In 2009, two papers did essentially the same experiment but came to opposite conclusions. They compared maps of nucleosome positions obtained from DNA extracted from yeast cells versus purified DNA + purified histones. Kaplan 2009 argued that DNA sequence is a major determinant of nucleosome position, and Zhang 2009 argued that DNA sequence is relatively unimportant. Kaplan’s conclusions were based largely on the consistency of nucleosome positional mapping between the two paradigms. Zhang also observed that histones bind with higher affinity to yeast DNA than E. coli DNA (which wouldn’t be expected to have nucleosome-friendly sequences), supporting the notion that sequence is important, but reported that mapping was much less consistent in the in vitro paradigm, indicating that something other than sequence must control positioning in vivo. This debate is ongoing today.
Packaging of nucleosomes into chromatin fiber
Nucleosomes form “beads on a string” with an 11 nm diameter. These are in turn packaged into a chromatin fiber of 30 nm diameter. This accomplished by linker histones (H1, H5) which differ from core histones (discussed above). Linker histones have both their N and C termini unstructured, and rich in R (40%) and K (10%) used for stabilizing the higher-order structure. H1 has a “winged helix” motif, which is a member of the helix-turn-helix family of motifs.
One current experimental technique involve mixing purified DNA with purified histones in vitro and performing single molecule nanomanipulations, measuring the force (in picoNewtons) required to stretch a chromatin fiber. When this is done with vs. without H1 linker histones, the length of the chromatin fiber is unchanged but the force required to extend beyond a certain threshold is greater [Kruithof 2009]. Therefore H1 seems to stabilize (rather than compact) the higher order structure of the chromatin fiber. Kruithof’s data fit best to a model of solenoid rather than zigzag packing. The solenoid vs. zigzag debate has continued to rage, and some studies even argue that neither model is correct [Nishino 2012]. The most recent high-profile report, using cryo-EM, supports a left-handed helical zigzag 27 nm in diameter [Song 2014].
Nucleosomes will actually compact into a fiber in the absence of linker histones if placed under the right buffer conditions, but the structure they form is less ordered than it is with linker histones.
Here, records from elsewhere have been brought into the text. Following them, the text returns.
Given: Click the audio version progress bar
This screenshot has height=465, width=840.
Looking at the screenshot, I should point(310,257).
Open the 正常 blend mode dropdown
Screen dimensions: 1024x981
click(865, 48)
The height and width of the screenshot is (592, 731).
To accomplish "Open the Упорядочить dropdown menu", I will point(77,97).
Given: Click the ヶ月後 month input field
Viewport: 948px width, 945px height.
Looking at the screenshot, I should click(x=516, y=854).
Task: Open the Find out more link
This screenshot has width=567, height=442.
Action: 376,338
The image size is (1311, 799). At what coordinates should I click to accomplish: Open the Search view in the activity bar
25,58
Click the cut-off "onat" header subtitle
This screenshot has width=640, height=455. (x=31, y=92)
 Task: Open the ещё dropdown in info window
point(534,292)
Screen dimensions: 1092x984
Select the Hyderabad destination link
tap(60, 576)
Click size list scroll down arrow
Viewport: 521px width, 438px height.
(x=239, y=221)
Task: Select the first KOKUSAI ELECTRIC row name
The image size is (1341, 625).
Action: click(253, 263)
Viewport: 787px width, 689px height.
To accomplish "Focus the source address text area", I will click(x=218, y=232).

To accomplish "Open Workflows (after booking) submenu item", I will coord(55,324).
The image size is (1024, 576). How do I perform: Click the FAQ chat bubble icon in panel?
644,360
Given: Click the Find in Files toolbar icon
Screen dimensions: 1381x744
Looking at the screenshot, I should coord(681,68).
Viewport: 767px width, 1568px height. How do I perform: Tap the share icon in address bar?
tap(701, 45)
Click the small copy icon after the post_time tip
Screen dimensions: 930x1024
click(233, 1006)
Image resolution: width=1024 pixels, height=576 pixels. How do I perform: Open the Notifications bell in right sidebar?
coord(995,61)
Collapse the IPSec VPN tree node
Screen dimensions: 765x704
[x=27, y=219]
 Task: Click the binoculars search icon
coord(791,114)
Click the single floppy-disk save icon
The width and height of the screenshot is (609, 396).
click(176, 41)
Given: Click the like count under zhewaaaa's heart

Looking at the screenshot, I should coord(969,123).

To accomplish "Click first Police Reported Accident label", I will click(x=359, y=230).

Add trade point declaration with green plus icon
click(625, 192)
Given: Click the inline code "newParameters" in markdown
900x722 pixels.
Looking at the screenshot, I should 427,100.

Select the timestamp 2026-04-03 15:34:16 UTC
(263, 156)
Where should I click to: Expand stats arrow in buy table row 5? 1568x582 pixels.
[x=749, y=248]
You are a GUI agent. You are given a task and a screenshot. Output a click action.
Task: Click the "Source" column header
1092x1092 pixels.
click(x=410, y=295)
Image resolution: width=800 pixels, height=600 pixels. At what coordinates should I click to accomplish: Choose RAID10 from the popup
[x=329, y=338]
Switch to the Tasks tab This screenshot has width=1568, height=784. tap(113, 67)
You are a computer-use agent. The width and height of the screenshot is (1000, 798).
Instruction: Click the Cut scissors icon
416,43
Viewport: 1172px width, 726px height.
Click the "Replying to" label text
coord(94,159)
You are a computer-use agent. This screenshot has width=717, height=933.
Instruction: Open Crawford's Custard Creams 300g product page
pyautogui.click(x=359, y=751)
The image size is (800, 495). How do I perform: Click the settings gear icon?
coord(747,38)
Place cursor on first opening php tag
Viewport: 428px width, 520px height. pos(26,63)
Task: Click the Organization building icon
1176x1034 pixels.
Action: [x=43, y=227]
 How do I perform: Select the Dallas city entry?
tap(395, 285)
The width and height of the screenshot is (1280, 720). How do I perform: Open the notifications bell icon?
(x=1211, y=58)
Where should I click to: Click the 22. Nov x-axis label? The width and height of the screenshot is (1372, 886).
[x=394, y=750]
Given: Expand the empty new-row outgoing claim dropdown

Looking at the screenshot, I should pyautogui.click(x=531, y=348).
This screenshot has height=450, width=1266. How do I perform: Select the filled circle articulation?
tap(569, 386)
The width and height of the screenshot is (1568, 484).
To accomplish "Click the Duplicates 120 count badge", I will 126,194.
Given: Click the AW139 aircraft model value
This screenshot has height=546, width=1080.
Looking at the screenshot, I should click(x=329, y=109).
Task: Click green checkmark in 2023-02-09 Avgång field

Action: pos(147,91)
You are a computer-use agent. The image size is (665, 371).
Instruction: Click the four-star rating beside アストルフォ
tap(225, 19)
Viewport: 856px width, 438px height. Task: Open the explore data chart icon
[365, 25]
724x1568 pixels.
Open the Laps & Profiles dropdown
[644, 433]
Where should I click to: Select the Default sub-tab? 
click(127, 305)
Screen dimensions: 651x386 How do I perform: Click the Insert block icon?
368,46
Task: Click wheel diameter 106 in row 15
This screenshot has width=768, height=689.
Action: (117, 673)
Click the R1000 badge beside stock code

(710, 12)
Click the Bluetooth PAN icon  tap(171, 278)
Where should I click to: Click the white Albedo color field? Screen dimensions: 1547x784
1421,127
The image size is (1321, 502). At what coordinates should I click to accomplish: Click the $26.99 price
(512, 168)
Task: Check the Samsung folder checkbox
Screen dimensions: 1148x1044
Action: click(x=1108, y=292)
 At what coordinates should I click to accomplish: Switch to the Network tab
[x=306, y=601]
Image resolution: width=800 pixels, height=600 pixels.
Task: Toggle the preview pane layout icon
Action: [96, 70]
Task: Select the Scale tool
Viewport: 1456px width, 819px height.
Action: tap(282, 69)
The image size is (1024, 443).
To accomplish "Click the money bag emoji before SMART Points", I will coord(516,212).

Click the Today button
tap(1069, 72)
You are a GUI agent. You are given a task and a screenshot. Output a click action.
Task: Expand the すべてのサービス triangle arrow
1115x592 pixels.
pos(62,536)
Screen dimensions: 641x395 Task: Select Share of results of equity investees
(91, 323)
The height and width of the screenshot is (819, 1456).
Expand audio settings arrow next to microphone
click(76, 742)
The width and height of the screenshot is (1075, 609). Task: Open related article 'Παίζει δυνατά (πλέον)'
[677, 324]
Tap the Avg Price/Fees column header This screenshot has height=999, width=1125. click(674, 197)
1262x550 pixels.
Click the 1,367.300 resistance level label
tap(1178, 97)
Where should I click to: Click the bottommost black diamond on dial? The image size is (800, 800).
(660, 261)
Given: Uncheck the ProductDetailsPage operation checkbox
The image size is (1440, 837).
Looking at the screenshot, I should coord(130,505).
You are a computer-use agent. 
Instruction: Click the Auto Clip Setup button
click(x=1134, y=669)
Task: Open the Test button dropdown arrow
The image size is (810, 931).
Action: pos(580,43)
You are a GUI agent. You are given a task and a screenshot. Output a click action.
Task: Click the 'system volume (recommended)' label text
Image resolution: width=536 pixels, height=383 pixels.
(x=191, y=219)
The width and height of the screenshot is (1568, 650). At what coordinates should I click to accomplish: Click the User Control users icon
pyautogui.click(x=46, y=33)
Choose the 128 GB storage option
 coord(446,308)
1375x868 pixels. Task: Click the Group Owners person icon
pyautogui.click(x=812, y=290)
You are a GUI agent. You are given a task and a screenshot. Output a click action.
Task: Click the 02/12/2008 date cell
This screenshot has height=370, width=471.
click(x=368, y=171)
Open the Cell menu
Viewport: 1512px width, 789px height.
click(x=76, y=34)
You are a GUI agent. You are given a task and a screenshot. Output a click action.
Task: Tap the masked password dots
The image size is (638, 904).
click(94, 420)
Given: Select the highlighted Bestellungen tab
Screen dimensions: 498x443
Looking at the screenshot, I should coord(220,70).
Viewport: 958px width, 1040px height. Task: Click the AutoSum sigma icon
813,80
Packaging of chromatin fiber into a chromosome scaffold
The chromatin fiber loops in on itself into a huge superstructural scaffold. Topoisomerase II is found colocalizing with this scaffold, and is essential for formation of the chromosomes, but appears to play no structural role per se. It is necessary for spontaneous condensation of chromatin into a chromosome but can be extracted later without destroying the chromosome [Hirano & Mitchison 1993].
Structural Maintenance of Chromosomes (SMCs) is a term referring to complexes that maintain higher-order chromosome structure. Cohesin and condensin are two nearly identical proteins that each homodimerize to form SMCs. For instance, cohesin has to recognize different strands (sister chromatids) and link them together, and condensin has to recognize the same strand and loop it back on itself. We don’t know how these two proteins do their jobs. This is one area that Joe Loparo’s lab works on - see e.g. [Kim & Loparo 2013].